Search anything:

Pancreas Segmentation using Attention U-Net [with code]

Binary Tree book by OpenGenus

Open-Source Internship opportunity by OpenGenus for programmers. Apply now.

In this article, we are going to walk through a smart way to reduce the computation power needed for an biomedical image analysis which is attention and its use in computer vision tasks. We solve the problem of Pancreas Segmentation using Attention U-Net and implement it in Python using TensorFlow.

This is a strong project for Deep Learning portfolio.

Table of contents:

  1. Introduction and problem statement
  2. What is attention?
  3. How we modify the basic U-Net model?
  4. Methodology
    • Attention Gates in U-Net Model
  5. Datasets used
  6. Results
  7. Code for Attention U-net

Introduction and problem statement

Pancreas is an organ in human body near the abdomen which produce enzymes to help with digestion and produce enzymes to control the amount of sugar in your blood. There are several problems with pancreas which need to be treated and Deep Learning can help with the process.

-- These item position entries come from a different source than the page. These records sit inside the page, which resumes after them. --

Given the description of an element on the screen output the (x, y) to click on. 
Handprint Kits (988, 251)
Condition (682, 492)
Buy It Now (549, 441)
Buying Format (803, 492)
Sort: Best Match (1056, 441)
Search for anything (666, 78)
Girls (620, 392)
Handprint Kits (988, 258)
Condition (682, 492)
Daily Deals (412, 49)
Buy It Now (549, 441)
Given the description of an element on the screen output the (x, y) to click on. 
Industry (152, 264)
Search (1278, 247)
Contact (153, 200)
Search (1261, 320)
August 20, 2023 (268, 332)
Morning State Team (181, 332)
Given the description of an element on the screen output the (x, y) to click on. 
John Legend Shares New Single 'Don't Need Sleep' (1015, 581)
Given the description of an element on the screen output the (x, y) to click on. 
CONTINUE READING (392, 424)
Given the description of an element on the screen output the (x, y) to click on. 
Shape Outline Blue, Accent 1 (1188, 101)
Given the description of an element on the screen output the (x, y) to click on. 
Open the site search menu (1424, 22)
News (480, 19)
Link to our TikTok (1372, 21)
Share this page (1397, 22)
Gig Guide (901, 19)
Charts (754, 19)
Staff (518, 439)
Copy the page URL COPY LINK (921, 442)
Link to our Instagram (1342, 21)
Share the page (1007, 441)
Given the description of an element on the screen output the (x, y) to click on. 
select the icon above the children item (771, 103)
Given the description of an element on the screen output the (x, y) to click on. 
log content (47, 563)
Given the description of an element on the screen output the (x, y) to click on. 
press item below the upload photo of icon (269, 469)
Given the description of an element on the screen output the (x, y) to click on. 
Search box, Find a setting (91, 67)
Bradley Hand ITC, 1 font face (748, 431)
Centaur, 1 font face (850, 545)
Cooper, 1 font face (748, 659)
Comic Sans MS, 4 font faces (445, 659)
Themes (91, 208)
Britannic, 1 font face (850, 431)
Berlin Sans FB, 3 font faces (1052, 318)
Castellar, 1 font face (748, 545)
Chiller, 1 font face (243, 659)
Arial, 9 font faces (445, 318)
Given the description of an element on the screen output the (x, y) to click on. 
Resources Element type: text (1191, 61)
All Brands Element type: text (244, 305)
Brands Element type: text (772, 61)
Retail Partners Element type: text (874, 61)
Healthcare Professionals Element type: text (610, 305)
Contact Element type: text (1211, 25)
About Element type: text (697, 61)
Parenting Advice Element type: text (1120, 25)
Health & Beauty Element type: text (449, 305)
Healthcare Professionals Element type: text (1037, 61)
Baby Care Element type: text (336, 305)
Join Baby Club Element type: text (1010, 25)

Pancreas Segmentation is the process of segmentation that is identifying the exact location and boundary of pancreas in an abdomen scan. Such scans can be unclear and difficult to accurately identify exact structure of pancreas. The exact structure is important to identify abnormal growth and do correct treatment.

Nowadays, image segmentation technique achieve a very good results specially in medical images field and in the same time manual labeling of large amounts of medical images is a tedious and error-prone task. So the growing need to fast and accurate techniques is to increase clinical work flow efficiency and decrease the time for it.

With convolution neural networks(CNNs), near-radiologist level performance can be achieved in automated medical image analysis tasks including cardiac MR segmentation and cancerous lung nodule detection. U-Net, DeepLab, Mask R-CNN and V-Net are a very common CNN architectures that achieve a very good results for image segmentation, but these architectures rely on multi-stage cascaded CNNs when the target organs show large inter-patient variation in terms of shape and size (like searching the pancreas) which segmentation is necessary nowadays for observing lesions, analyzing anatomical structures, and predicting patient prognosis as a good segmentation of the pancreas can lead to:

  • Accurate diagnosis: Segmentation of the pancreas can provide clinicians with a more accurate picture of the size, shape, and location of the pancreas. This information is crucial for the diagnosis of pancreatic diseases, such as pancreatic cancer, pancreatitis, and cysts.
  • Treatment planning: Segmentation of the pancreas can help in planning for surgical or radiation therapy for pancreatic cancer. Accurate segmentation helps in determining the precise location and extent of the tumor, which is essential for treatment planning.
  • Drug delivery: Pancreatic drug delivery can be challenging due to the complex anatomy of the pancreas. Accurate segmentation of the pancreas can help in identifying the optimal delivery site and improve the effectiveness of drug therapy.
  • And finally in Research: Pancreatic segmentation is also crucial for research purposes, particularly in the development and testing of new diagnostic and therapeutic methods for pancreatic diseases.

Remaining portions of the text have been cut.